In a letter obtained by Fox News Digital, a group of 10 GOP members who represent districts over which the Third Circuit Court of Appeals presides wrote to the president about judicial nominee Adeel Abdullah Mangi, who has garnered significant criticism from lawmakers for troubling affiliations.
The "grave concerns" raised by Chief Deputy Whip Guy Reschenthaler, R-Pa., and nine of his colleagues from Pennsylvania and New Jersey stem from 2019 to 2023, when Mangi served as a member of the board of advisers for the Center for Security, Race, and Rights at Rutgers Law School.
The center has a "deep history of amplifying antisemitic speech, terrorist propaganda, and anti-American rhetoric," the lawmakers said in the letter.
"During his tenure as a board member, the Center supported efforts to delegitimize the State of Israel by pushing for the boycott, divestment, and sanction (BDS) movement and calling for resistance in Palestine," they wrote.

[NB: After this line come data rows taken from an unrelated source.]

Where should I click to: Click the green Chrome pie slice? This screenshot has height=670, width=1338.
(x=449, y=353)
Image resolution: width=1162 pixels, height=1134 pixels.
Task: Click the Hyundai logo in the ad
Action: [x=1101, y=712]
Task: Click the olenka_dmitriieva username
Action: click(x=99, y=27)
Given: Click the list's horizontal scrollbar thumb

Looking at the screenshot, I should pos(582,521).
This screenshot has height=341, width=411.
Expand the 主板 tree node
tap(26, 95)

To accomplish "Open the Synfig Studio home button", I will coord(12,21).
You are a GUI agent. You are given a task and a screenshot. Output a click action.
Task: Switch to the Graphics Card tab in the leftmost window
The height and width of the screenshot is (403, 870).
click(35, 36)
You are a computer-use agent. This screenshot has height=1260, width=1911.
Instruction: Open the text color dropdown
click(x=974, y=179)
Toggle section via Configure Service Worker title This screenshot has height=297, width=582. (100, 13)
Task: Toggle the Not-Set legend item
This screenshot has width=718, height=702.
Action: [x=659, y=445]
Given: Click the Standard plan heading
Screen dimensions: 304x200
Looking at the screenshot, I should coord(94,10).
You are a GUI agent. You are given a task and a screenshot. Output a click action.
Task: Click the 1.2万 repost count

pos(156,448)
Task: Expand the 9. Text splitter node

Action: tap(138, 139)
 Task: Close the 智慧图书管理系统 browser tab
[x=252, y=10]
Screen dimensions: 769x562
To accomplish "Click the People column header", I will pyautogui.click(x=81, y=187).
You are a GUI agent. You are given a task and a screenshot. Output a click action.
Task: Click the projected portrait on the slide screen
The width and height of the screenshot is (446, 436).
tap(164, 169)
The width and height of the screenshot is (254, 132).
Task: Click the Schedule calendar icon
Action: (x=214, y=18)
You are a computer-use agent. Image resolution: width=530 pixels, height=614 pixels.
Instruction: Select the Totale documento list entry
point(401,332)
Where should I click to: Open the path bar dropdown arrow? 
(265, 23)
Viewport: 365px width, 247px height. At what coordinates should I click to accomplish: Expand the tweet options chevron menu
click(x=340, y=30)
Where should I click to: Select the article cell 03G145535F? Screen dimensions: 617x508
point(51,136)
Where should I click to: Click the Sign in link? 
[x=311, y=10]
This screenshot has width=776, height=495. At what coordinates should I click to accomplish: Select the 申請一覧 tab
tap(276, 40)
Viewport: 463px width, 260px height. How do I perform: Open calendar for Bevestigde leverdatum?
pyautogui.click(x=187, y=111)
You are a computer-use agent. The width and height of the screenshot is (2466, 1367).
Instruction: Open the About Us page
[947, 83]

"In 2021, the CEO of the Jewish Federation of Northern New Jersey stated that one of the Center’s events sought to ‘delegitimize Israel and to push their antisemitic agenda into a mainstream discourse.’ The Jewish News Center, among other organizations, labeled a 2021 center event as ‘pro-Hamas’ and a ‘terrorist-whitewashing webinar.’"
The Coalition for Jewish Values, the Zionist Organization of America, Americans Against Antisemitism and others have thus opposed his nomination.
Additionally, the center has a record of sympathizing with radical terrorist organizations, the lawmakers said.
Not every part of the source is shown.